SharePoint Agent is available only when you have a subscription for AgentPulse.

  • Name – The name of the agent.

  • Owner – The owner of the SharePoint agent.

  • Exposure level – The exposure level of the agent.

  • Availability – The number of users and groups who have access to this agent.

  • Created – The created time of the SharePoint agent

  • Last modified time – The last modified time of the SharePoint agent.

  • Modified by – The user who modified the agent.

Click the number link in the Availability column to access the Detailed information page of the SharePoint agent. Alternatively, click Detailed information from the ellipsis drop-down list of an agent to access this page. For more information, refer to View Detailed Information of SharePoint Agents.

View Overview Reports for Microsoft Foundry

All Microsoft Foundry agents in the selected containers are the data scope of Microsoft Foundry overview report. You can view the completed statistics below:

NOTE

Microsoft Foundry is available only when you have a subscription for AgentPulse.

  • Name – The name of the agent.

  • Description – The description of the agent.

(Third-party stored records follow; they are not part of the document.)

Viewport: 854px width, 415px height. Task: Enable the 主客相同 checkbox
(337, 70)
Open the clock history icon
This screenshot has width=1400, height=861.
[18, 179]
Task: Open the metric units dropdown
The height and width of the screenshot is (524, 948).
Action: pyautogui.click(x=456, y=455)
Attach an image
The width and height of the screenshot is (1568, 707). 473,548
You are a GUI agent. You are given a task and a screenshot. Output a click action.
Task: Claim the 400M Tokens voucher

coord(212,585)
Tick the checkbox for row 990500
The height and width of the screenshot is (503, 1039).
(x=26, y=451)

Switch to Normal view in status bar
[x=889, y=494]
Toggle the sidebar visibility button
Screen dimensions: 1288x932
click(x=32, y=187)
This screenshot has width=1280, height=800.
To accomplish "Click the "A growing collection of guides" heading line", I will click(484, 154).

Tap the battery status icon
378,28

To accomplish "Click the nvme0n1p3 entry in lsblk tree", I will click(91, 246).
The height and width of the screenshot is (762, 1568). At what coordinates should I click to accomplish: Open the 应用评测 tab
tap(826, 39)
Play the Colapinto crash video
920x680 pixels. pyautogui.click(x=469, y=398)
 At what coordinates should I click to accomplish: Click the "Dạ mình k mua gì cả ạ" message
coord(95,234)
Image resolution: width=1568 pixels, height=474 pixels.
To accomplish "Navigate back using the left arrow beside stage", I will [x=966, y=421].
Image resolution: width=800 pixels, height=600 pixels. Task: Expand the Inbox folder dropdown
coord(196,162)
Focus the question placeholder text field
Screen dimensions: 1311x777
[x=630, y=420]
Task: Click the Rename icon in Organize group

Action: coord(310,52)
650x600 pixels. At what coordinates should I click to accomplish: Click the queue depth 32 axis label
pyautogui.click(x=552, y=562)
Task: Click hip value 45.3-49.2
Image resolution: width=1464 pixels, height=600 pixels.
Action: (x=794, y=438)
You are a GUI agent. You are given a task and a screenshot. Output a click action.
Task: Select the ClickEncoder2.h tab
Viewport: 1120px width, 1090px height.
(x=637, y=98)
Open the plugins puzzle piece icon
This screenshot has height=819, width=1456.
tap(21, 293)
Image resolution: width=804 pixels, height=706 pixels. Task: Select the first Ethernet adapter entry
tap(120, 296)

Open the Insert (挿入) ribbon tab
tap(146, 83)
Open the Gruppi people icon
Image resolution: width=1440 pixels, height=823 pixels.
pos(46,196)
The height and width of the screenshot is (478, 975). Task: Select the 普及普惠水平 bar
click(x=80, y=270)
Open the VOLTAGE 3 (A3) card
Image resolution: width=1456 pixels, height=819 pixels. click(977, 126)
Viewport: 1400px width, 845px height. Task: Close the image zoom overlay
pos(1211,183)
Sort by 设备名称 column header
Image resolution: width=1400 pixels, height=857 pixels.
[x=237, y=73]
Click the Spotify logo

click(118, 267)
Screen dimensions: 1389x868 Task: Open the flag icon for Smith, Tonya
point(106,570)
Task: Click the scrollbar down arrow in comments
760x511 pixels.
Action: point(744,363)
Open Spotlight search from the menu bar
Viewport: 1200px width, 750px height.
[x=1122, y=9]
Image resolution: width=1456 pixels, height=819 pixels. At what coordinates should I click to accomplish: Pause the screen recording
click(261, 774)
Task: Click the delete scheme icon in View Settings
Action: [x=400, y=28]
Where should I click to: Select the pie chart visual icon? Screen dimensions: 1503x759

  • Exposure level – The exposure level of the agent.

  • Availability – The number of users and groups who have access to this agent. Click the number link to access the Detailed information page with the Availability tab selected. You can view all users and groups that have access to this agent, along with the shared scope, role, email, the user who shared the role with the agent, and the shared time.

  • Knowledge – The number of knowledge sources of your agent. Click the number to access the Detailed information page. For more information, refer to View Detailed Information of Microsoft Foundry Agents.

  • Created – The created time of the agent.